● **Stated exercise**: Give the records again from the line containing "Task: Open the" through the line containing "click(x=1043, y=646)", inclusive, replacing "sidebar" with "navigation panel" and changing nothing else.

>> Begin Rows

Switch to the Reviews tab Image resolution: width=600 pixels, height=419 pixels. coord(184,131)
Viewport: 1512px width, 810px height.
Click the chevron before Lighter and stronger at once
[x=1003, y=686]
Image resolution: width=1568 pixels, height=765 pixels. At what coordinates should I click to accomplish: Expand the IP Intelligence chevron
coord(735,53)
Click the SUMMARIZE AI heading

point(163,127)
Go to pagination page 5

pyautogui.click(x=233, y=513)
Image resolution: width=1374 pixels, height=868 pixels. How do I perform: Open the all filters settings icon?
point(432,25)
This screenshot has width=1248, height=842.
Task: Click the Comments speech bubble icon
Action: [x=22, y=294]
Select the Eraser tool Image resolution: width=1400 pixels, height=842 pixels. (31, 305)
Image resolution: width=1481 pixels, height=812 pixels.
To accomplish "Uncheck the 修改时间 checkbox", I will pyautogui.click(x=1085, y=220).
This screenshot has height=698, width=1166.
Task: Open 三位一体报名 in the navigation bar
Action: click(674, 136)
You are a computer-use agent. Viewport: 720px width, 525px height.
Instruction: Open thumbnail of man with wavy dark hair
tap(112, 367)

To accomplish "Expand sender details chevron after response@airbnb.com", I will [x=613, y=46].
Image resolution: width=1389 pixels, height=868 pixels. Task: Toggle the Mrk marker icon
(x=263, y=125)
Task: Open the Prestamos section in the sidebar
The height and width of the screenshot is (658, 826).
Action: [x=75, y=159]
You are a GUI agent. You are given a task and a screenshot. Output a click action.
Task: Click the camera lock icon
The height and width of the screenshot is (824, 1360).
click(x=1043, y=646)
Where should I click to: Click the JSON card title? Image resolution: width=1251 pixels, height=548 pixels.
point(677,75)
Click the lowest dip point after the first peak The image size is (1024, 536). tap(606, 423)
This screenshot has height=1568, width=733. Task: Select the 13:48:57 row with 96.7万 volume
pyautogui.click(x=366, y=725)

>> End Rows

● **Result of the task**:
Task: Open the Prestamos section in the navigation panel
The height and width of the screenshot is (658, 826).
Action: [x=75, y=159]
You are a GUI agent. You are given a task and a screenshot. Output a click action.
Task: Click the camera lock icon
The height and width of the screenshot is (824, 1360).
click(x=1043, y=646)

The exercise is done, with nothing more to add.